Order relations, equivalance relations; basic definitions and properties.

A number of useful algorithmic problems concern an order relation on a set of data objects. Examples of such problems are sorting, maximum, and median. Algorithms for these problems can be expressed quite generally in terms of a comparison function applicable to the data.

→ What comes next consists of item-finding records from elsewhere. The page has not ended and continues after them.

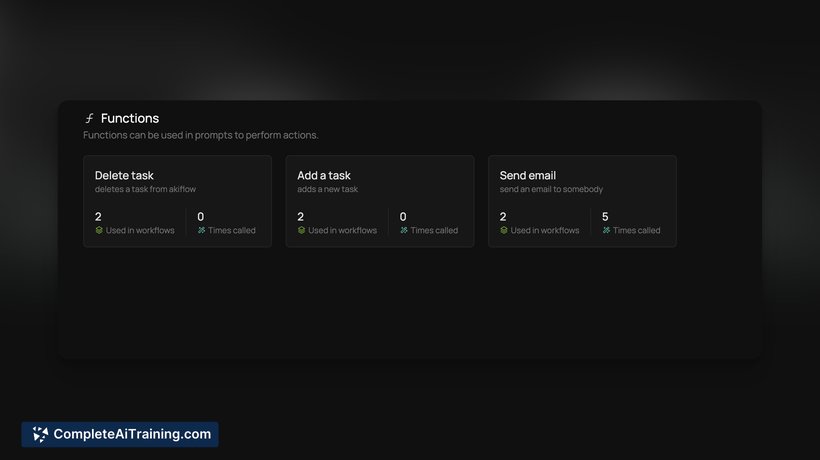Image resolution: width=820 pixels, height=460 pixels.
Task: Click 'send an email to somebody' description
Action: pos(551,189)
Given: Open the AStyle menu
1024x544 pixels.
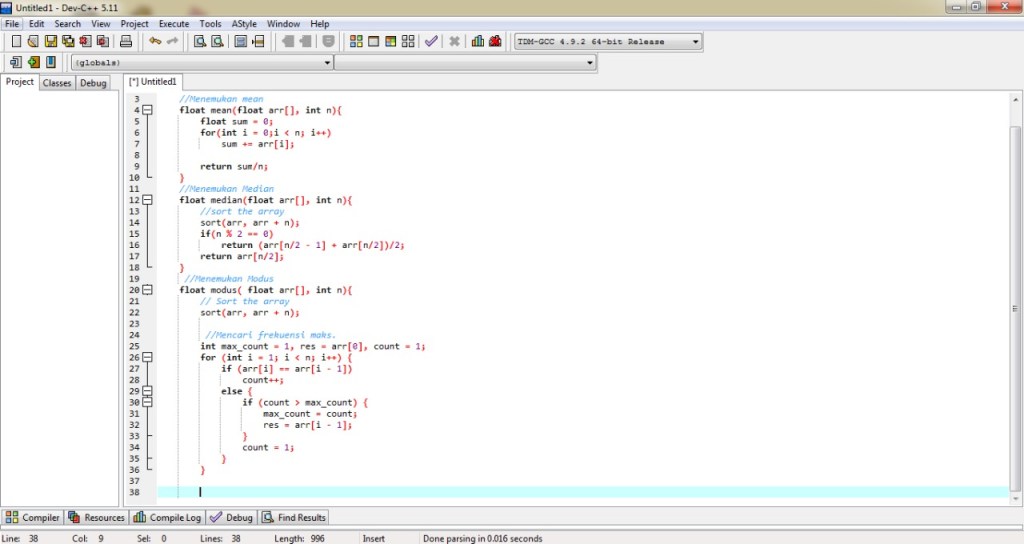Looking at the screenshot, I should (243, 23).
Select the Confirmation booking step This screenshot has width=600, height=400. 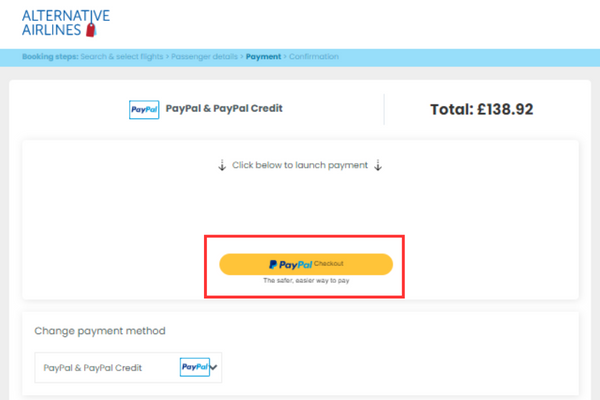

Thus in one application of an algorithm for, say, sorting, numbers may be ordered by size (by < ) while in another application words are ordered lexicographically, and in a third application customer records are ordered by some complicated function involving size of purchases weighted by recency of purchase. To effectively use such ordering abstraction in our algorithms we need precise expression of the assumptions we are making about the order relation. The following definitions serve this need.

The ordering concepts for the algorithms we have in mind are strict weak order and total order. Intuitively the deal is this: A strict weak order defines an equivalency among the data items, wherein two data items are equivalent if the order relation cannot distinguish between them. In a total order, no two distinct data items are equivalent in this sense. Of the three examples just mentioned, < on numbers and lexicographic order on strings are total orders. The third example might well be be strict weak order which is not total. For instance if the order relation is made by comparing the sum of the two most recent purchases, distinct customers {A 10 10}, {B 5 15}, and {C 10 10} would all be equivalent with respect to this ordering.

A binary function on a type T is a function taking two arguments of type T, f(T a, T b).
A predicate is a function whose return type is boolean, bool f(...).
A relation on a type T is a binary predicate on T, bool f(T a, T b)..

Properties of relations: Let R(T, T) be a relation on T.
R is reflexive if for all a in T, R(a,a) is true.
R is anti-reflexive if for all a in T, R(a,a) is false.
R is symmetric if for all a,b in T, if whenever R(a,b) is true, then R(b,a) is also true.
R is anti-symmetric if for all a,b in T, if whenever R(a,b) is true, then R(b,a) is false.
R is transitive if for all a,b,c in T, if when R(a,b) and R(b,c) are true, then R(a,c) is also true.

Relation R is a partial order if R is anti-reflexive, anti-symmetric, and transitive. Example: R could be < on numbers.
Relation S is an equivalence relation if S is reflexive, symmetric, and transitive. Example: S could be equality of numbers.

Given a partial order R, define relation E_R by bool E_R(T a, T b) { return ! R(a, b) && ! R(b, a); } , in other words, a and b are related by E_R if and only if they are not related in either direction by R. If E_R(a, b) is true, a and b are said to be equivalent with respect to R. A set of members of T is said to be distinct with respect to R if no two elements of the set are equivalent with respect to R.
Relation R is a strict weak order if R is a partial order and E_R is an equivalence relation.
Relation R is a total order on T if R is a strict weak order and for all a, b in T, E_R(a, b) implies a and b are the same element of T (the equivalence classes of E_R are singletons). An (algorithmic) problem is a specification of a function. An algorithm is an implementation of the function.

Problem Max:
template<class T, class SWO>
T& Max(vector<T> A, SWO isLess);
/* A must be a non-empty vector.
* isLess must be a function object implementng a strict weak order.
* Max returns a reference to a largest element of A.
* If A contains multiple largest elements (equivalent with respect to isLess),
* we don't specify which of them is returned.
*/

Question: How many calls to isLess are necessary in an algorithm solving Max?

Problem maxmin:
template<class T, class SWO>
max_min(T& M, T& m, vector<T> A, SWO isLess);
/* A must be a non-empty vector.
* isLess must be a function object implementng a strict weak order.
* M is set to a largest element of A with respect to isLess.
* m is set to a least element of A with respect to isLess.
*/

Question: How many calls to isLess are necessary in an algorithm implementing max_min?

Problem max2:
template<class T, class SWO>
max2(T& M1, T& M2, vector<T> A, SWO isLess);
/* A must be a vector of size at least 2.
* isLess must be a function object implementng a strict weak order.
* M1 is set to a largest element of A with respect to isLess.
* M2 is set to a second largest element of A with respect to isLess.
* M1 and M2 will be references to elements of A in distinct positions
* but their values may be the same or be equivalent with respect to isLess.
*/

Question: How many calls to isLess are necessary in an algorithm implementing max2?